Physics:Huber's equation
Huber's equation, first derived by a Polish engineer Tytus Maksymilian Huber, is a basic formula in elastic material tension calculations, an equivalent of the equation of state, but applying to solids. In most simple expression and commonly in use it looks like this:[1] [math]\displaystyle{ \sigma_{red}=\sqrt{({\sigma}^2) + 3({\tau}^2)} }[/math]
where [math]\displaystyle{ \sigma }[/math] is the tensile stress, and [math]\displaystyle{ \tau }[/math] is the shear stress, measured in newtons per square meter (N/m2, also called pascals, Pa), while [math]\displaystyle{ \sigma_{red} }[/math]—called a reduced tension—is the resultant tension of the material.

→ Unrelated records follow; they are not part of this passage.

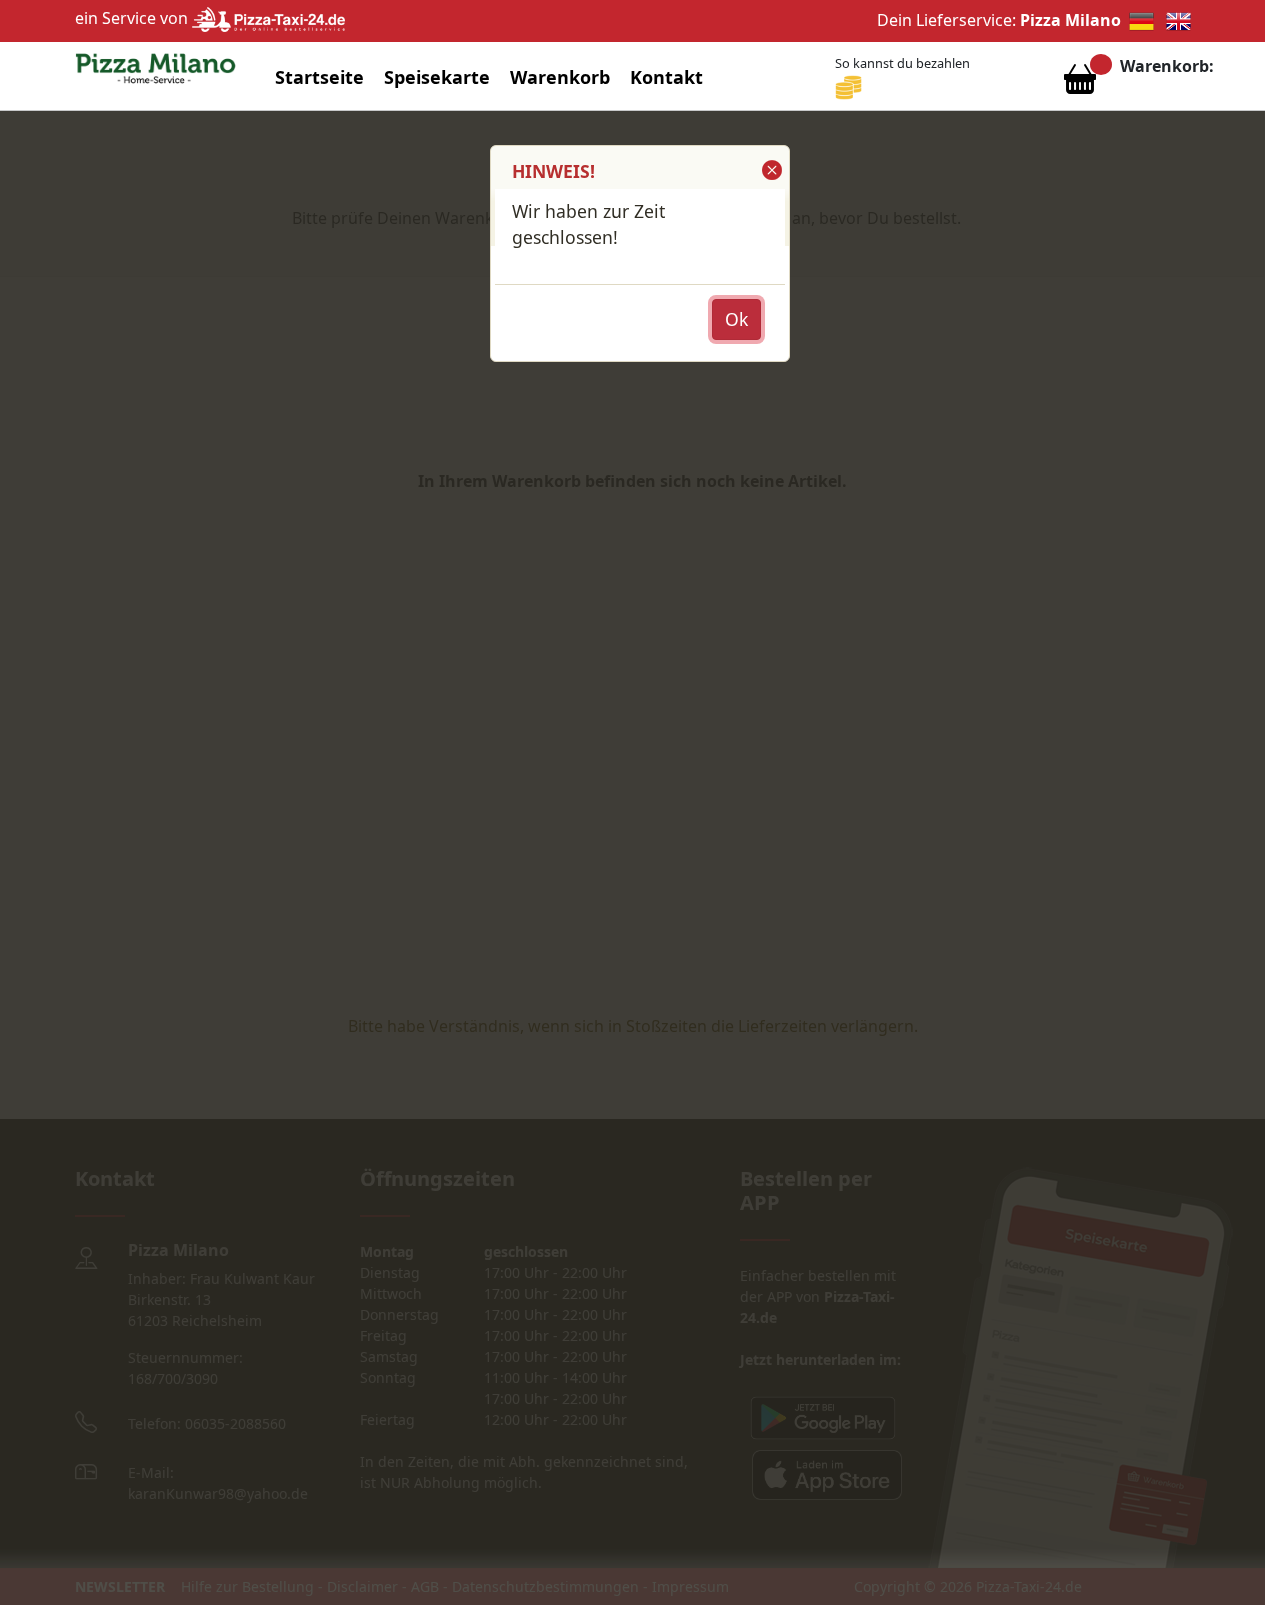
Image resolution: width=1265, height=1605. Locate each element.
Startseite (319, 77)
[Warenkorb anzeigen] (1080, 84)
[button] (770, 170)
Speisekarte (437, 77)
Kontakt (666, 77)
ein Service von (133, 18)
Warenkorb (560, 77)
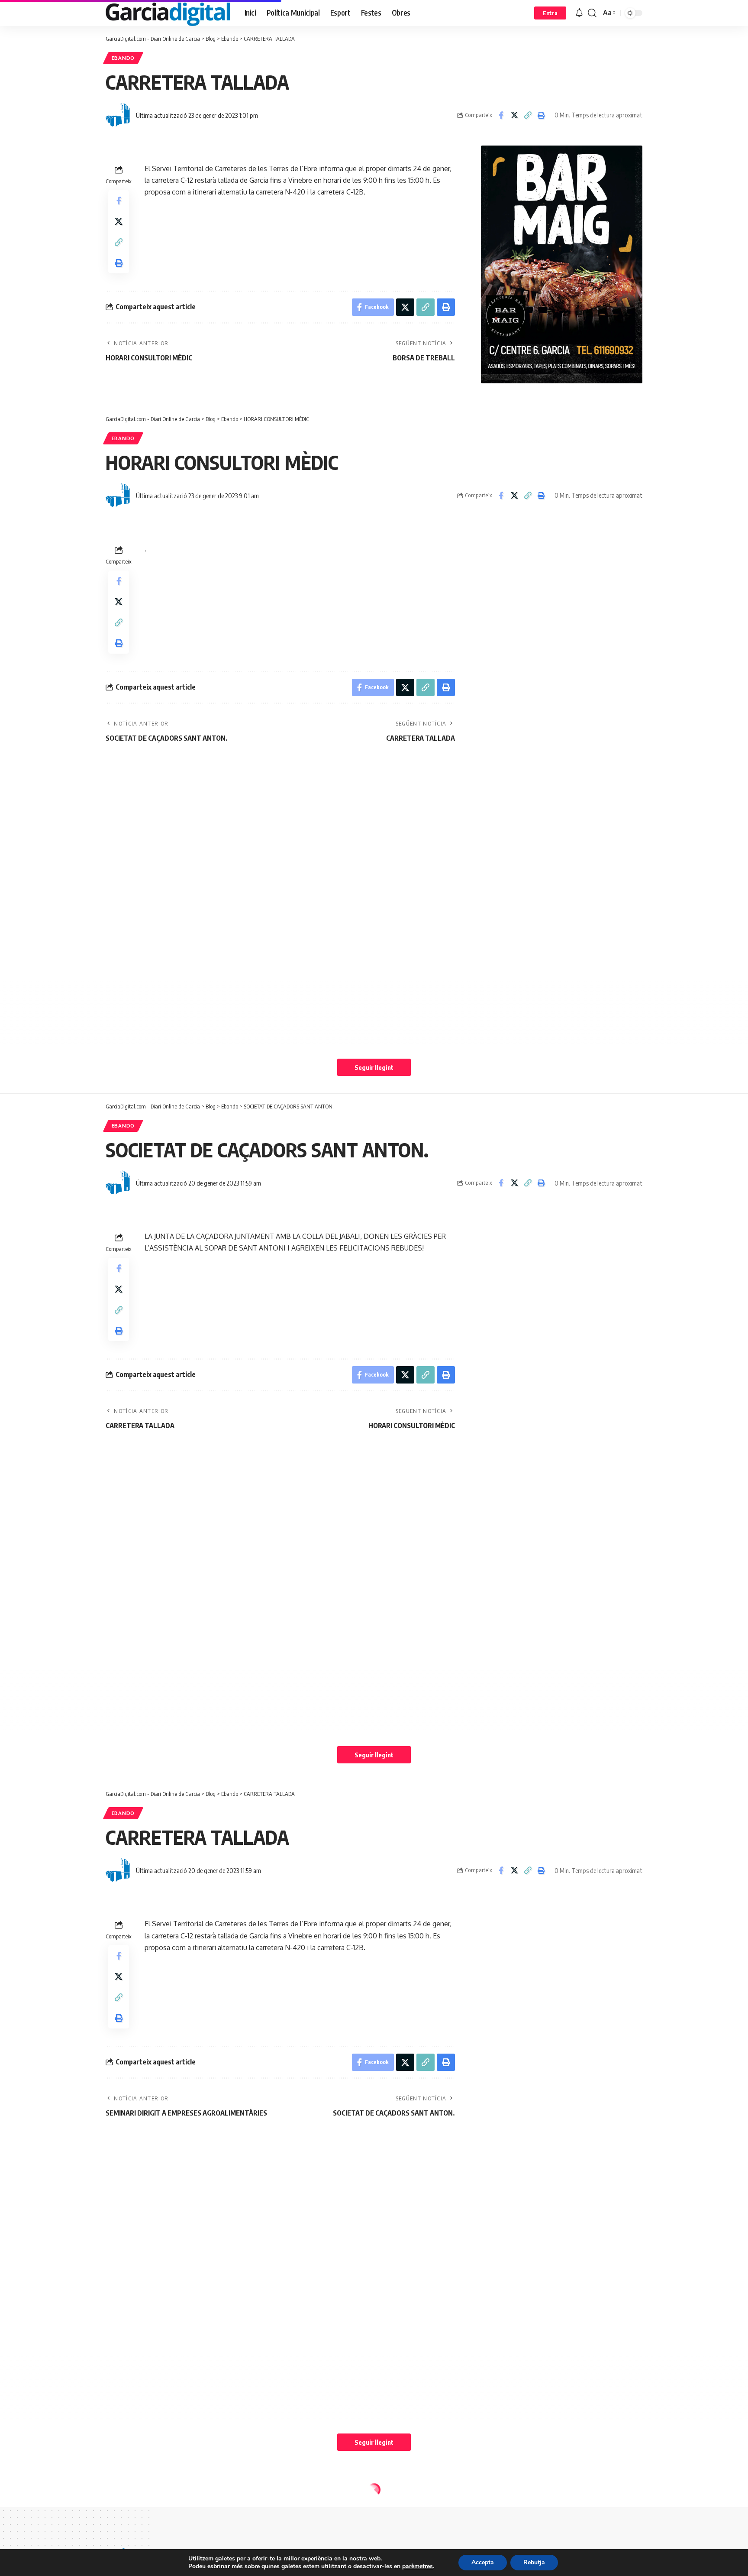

Finds application in calculating the span width of the bridges, their beam cross-sections, etc.[citation needed]
See also
- Yield surface
- Stress–energy tensor
- Tensile stress
- von Mises yield criterion
References
- ↑ Huber, M. T. (1904). "Właściwa praca odkształcenia jako miara wytezenia materiału". Czasopismo Techniczne (Lwów) 22. Translated as "Specific Work of Strain as a Measure of Material Effort". Archives of Mechanics 56: 173–190. 2004. http://am.ippt.pan.pl/am/article/viewFile/v56p173/pdf.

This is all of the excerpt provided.